Install necessary Python requirements by running pip install requirements.txt.

To run one of the pre-established baselines on DafnyBench, run the following:

./Baselines/log.sh Baselines/your_log_filename.txt python Baselines/experiment.py --experiment_name run.py --task fill_body

Solution .dfy files will be saved to the Baselines/outputs/fill_body/ directory.

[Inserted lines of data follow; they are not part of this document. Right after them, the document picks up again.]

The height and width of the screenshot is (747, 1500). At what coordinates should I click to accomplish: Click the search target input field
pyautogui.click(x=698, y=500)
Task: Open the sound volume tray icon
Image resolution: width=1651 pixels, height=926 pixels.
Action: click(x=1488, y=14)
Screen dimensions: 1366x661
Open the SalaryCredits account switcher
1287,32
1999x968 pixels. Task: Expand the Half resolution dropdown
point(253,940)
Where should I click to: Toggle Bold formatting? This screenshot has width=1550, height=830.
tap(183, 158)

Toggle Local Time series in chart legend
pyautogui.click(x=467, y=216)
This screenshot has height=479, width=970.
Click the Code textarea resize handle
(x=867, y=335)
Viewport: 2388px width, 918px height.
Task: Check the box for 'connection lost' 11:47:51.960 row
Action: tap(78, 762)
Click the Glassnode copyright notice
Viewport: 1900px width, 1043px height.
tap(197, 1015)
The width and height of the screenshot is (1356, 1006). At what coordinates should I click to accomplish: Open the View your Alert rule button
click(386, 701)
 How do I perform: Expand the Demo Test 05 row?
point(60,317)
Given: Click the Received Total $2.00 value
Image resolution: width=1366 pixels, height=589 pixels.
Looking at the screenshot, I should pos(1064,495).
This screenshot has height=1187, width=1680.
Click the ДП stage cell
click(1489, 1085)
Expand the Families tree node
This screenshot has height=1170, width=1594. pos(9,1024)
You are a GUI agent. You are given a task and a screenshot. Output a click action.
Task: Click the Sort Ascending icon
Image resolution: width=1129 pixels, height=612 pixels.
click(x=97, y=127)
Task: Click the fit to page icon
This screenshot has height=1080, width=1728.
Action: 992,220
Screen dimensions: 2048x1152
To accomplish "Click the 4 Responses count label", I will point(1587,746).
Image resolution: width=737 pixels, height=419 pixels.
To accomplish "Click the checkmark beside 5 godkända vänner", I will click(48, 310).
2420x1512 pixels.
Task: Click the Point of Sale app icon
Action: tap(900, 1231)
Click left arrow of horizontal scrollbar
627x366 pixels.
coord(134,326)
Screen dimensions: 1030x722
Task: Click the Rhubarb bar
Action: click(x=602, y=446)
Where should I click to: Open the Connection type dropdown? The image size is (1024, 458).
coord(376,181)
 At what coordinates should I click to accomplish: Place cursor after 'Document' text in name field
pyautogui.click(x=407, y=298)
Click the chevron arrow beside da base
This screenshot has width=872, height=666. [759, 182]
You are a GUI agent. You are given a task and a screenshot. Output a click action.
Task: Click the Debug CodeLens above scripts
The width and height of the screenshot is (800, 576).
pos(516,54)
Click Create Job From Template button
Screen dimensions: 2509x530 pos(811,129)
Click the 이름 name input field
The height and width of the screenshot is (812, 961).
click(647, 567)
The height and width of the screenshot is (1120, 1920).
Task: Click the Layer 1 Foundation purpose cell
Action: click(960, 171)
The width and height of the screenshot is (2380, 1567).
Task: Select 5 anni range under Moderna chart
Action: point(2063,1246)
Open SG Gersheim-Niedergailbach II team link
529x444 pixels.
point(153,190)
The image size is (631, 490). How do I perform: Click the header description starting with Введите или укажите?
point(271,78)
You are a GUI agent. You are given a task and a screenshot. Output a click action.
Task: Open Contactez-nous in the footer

To evaluate the solutions to the DafnyBench task (which is in this case fill_body), run:

python DafnyBench/evaluate.py --outputs_dir Baselines/outputs/fill_body/

Benchmark Tasks

  • fill_body: fill in missing method and function bodies in a file of Dafny code. We have X problems under this task. The fill_body task has problems that fall into two main categories:

    • Category 1: fill in the body of a single core method based on a self-contained formal specification and docstring.
    • Category 2: fill in the body of a core method and possibly one or more helper functions/methods. the formal specification for the core method(s) may rely on helper functions and/or lemmas. this serves as a more realistic multi-step type of formal verification task.
  • fill_annotations: fill in the missing compiler hints (excluding the formal specification) for code in a Dafny file. We have X problems for this task.

We welcome contributions for future tasks. These may include synthesizing docstrings for each piece of Dafny code, and/or synthesizing formal specifications for each docstring. It would be great to migrate more of the Clover tasks to here.